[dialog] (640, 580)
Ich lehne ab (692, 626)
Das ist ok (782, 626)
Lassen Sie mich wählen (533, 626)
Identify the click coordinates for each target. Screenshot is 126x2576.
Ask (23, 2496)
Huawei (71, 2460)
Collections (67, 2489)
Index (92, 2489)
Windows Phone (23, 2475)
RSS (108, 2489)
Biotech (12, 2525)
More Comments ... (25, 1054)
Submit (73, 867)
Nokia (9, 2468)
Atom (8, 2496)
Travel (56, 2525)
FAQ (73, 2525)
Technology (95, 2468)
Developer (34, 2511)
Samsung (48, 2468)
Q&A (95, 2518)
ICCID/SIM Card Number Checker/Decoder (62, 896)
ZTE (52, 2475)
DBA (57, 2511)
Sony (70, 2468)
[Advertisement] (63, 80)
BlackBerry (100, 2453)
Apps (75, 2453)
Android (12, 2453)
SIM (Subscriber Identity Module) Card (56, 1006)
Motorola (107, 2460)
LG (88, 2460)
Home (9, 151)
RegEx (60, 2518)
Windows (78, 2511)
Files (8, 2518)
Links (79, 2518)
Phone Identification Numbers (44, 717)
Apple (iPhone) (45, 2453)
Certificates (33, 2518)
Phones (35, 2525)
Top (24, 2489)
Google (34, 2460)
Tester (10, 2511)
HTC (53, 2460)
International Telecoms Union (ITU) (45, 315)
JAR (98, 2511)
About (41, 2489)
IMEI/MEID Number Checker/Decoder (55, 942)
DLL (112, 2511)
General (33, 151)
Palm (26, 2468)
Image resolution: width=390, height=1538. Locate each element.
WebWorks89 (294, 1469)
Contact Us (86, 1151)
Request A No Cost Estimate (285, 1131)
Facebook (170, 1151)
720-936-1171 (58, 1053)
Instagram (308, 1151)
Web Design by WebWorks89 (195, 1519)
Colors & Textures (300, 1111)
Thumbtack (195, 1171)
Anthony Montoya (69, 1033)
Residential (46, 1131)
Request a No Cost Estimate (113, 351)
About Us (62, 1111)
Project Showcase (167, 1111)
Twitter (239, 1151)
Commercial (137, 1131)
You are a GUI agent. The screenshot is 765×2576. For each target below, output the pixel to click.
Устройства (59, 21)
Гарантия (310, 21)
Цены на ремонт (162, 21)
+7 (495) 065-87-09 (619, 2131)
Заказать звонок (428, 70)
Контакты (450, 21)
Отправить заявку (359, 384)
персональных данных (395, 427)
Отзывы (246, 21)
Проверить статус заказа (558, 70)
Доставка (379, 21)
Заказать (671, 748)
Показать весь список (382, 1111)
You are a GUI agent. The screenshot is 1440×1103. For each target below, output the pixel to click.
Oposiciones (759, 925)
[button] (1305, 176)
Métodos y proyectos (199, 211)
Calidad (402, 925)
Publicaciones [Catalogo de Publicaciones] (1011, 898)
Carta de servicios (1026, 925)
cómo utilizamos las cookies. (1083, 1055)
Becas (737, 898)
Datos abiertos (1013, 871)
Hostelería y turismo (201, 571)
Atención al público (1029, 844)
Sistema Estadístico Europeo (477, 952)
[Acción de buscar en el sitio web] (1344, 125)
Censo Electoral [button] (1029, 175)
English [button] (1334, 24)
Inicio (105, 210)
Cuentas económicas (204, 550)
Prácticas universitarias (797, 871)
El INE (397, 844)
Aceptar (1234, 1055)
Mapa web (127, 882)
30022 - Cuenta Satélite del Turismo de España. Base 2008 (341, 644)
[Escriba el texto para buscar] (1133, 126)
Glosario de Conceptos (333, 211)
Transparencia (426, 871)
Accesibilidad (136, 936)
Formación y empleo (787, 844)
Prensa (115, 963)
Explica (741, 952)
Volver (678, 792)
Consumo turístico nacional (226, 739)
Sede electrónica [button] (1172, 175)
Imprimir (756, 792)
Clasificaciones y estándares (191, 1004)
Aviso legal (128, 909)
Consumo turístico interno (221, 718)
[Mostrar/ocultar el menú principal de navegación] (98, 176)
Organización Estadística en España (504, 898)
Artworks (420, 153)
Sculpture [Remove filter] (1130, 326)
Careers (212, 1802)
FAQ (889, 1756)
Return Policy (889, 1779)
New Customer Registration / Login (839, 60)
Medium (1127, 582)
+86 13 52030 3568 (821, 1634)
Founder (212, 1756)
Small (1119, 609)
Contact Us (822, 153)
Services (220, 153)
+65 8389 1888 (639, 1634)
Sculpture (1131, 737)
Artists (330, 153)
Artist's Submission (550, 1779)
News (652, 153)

▶ [Instructions for the task]: Turn the items from the line with "Palm (26, 2468)" to the line with "Formación y empleo (787, 844)" into a numbered list, including both of those lines and leaving out any blank lines.

▶ [Solved exercise]:
1. Palm (26, 2468)
2. Image resolution: width=390, height=1538. Locate each element.
3. WebWorks89 (294, 1469)
4. Contact Us (86, 1151)
5. Request A No Cost Estimate (285, 1131)
6. Facebook (170, 1151)
7. 720-936-1171 (58, 1053)
8. Instagram (308, 1151)
9. Web Design by WebWorks89 (195, 1519)
10. Colors & Textures (300, 1111)
11. Thumbtack (195, 1171)
12. Anthony Montoya (69, 1033)
13. Residential (46, 1131)
14. Request a No Cost Estimate (113, 351)
15. About Us (62, 1111)
16. Project Showcase (167, 1111)
17. Twitter (239, 1151)
18. Commercial (137, 1131)
19. You are a GUI agent. The screenshot is 765×2576. For each target below, output the pixel to click.
20. Устройства (59, 21)
21. Гарантия (310, 21)
22. Цены на ремонт (162, 21)
23. +7 (495) 065-87-09 (619, 2131)
24. Заказать звонок (428, 70)
25. Контакты (450, 21)
26. Отправить заявку (359, 384)
27. персональных данных (395, 427)
28. Отзывы (246, 21)
29. Проверить статус заказа (558, 70)
30. Доставка (379, 21)
31. Заказать (671, 748)
32. Показать весь список (382, 1111)
33. You are a GUI agent. The screenshot is 1440×1103. For each target below, output the pixel to click.
34. Oposiciones (759, 925)
35. [button] (1305, 176)
36. Métodos y proyectos (199, 211)
37. Calidad (402, 925)
38. Publicaciones [Catalogo de Publicaciones] (1011, 898)
39. Carta de servicios (1026, 925)
40. cómo utilizamos las cookies. (1083, 1055)
41. Becas (737, 898)
42. Datos abiertos (1013, 871)
43. Hostelería y turismo (201, 571)
44. Atención al público (1029, 844)
45. Sistema Estadístico Europeo (477, 952)
46. [Acción de buscar en el sitio web] (1344, 125)
47. Censo Electoral [button] (1029, 175)
48. English [button] (1334, 24)
49. Inicio (105, 210)
50. Cuentas económicas (204, 550)
51. Prácticas universitarias (797, 871)
52. El INE (397, 844)
53. Aceptar (1234, 1055)
54. Mapa web (127, 882)
55. 30022 - Cuenta Satélite del Turismo de España. Base 2008 (341, 644)
56. [Escriba el texto para buscar] (1133, 126)
57. Glosario de Conceptos (333, 211)
58. Transparencia (426, 871)
59. Accesibilidad (136, 936)
60. Formación y empleo (787, 844)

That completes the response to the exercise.